Le Commentaire général n° 4 sur le droit au logement convenable du Comité des droits économiques, sociaux et culturels des Nations Unies est également pertinent.

Le terme « site de transit/de halte » désigne le lieu dans lequel des Gens du voyage sont admis en attente d’être relogés ou de se déplacer à nouveau.


II          Principes généraux

Politiques du logement intégrées

1.         Les Etats membres devraient veiller à ce que des politiques intégrées et adaptées en faveur des Roms soient élaborées dans le cadre général des politiques du logement. Ils devraient également allouer des ressources suffisantes pour la mise en œuvre de ces politiques, afin de contribuer aux politiques nationales de réduction de la pauvreté,

Principe de non-discrimination

2.         Les Roms continuant à faire partie des catégories de population les plus défavorisées en Europe, les politiques nationales du logement devraient s’efforcer de traiter leurs problèmes spécifiques en urgence et de manière non discriminatoire.

Liberté dans le choix du mode de vie

3.         Les Etats membres devraient affirmer le droit au libre choix de son mode de vie, sédentaire ou itinérant. Les autorités nationales, régionales et locales devraient faire en sorte que chacun bénéficie de toutes les conditions nécessaires à la pratique du mode de vie choisi, le cas échéant – en fonction des ressources disponibles et des droits des tiers, dans le cadre juridique relatif aux constructions, à l’aménagement du territoire et à l’accès à des terrains privés.
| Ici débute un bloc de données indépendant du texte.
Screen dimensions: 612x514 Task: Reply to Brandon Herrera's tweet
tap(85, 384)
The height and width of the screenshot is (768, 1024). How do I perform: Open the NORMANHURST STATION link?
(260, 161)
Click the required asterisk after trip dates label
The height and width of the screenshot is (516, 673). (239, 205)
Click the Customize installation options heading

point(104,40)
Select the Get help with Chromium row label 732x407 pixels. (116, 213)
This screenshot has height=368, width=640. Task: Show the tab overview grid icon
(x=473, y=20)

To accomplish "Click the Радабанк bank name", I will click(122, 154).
Logement convenable et abordable

4.         Les Etats membres devraient promouvoir et protéger le droit de tous à un logement convenable, tout en garantissant l’égalité d’accès à un logement convenable pour les Roms grâce à des politiques appropriées et dynamiques, en particulier dans le domaine du logement à un prix abordable et de la prestation de services.

Prévention de l’exclusion et des ghettos

5.         Pour lutter contre la ghettoïsation et la ségrégation des Roms vis-à-vis de la population majoritaire, les Etats membres devraient éviter, interdire ou, le cas échéant, arrêter toute politique ou initiative à l’échelon national, régional ou local visant à faire en sorte que les Roms s’installent ou se réinstallent dans des sites inadaptés et des zones dangereuses, ou visant à les repousser dans de tels sites en raison de leur appartenance ethnique.

Participation

6.             Les Etats membres devraient, s’il y a lieu, donner aux communautés et aux organisations Roms les moyens de participer au processus de conception, d'élaboration, de mise en œuvre et de suivi des politiques et des programmes visant à améliorer leur situation en matière de logement.

Partenariat

7.             De plus, les Etats membres devraient encourager et promouvoir plus largement la responsabilisation et le développement des capacités au sein des communautés roms en encourageant les partenariats à tous les niveaux – local, régional et national, selon les cas – dans le cadre de leurs politiques visant à régler les problèmes de logement rencontrés par les Roms.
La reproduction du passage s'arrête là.